EXERCISE. Using "Select" as the search string, find the matching lines below and copy them.

*** Opening PROVIDED RECORDS ***

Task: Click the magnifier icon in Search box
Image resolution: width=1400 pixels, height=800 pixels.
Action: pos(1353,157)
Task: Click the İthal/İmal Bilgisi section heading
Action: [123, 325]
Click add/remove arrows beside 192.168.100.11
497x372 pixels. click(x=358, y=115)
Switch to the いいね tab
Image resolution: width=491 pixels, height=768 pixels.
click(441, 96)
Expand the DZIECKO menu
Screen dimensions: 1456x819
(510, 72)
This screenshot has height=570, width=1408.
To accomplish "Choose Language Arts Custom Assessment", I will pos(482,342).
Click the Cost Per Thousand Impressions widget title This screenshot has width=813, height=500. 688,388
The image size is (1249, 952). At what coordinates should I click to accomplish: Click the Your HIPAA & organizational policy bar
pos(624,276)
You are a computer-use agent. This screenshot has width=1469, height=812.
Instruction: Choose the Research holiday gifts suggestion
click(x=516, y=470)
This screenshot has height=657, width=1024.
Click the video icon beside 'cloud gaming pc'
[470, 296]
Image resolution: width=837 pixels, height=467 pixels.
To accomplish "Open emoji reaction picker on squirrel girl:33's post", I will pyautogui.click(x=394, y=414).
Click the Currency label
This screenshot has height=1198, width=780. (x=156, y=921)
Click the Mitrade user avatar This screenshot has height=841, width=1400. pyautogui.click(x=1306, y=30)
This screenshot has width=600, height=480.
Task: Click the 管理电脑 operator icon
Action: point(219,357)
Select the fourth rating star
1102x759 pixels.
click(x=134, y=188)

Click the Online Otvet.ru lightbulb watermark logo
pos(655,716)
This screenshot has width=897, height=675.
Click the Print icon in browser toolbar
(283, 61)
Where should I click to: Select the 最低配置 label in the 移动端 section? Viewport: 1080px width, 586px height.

*** Closing PROVIDED RECORDS ***

REPLY.
Select the fourth rating star
Where should I click to: Select the 最低配置 label in the 移动端 section? Viewport: 1080px width, 586px height.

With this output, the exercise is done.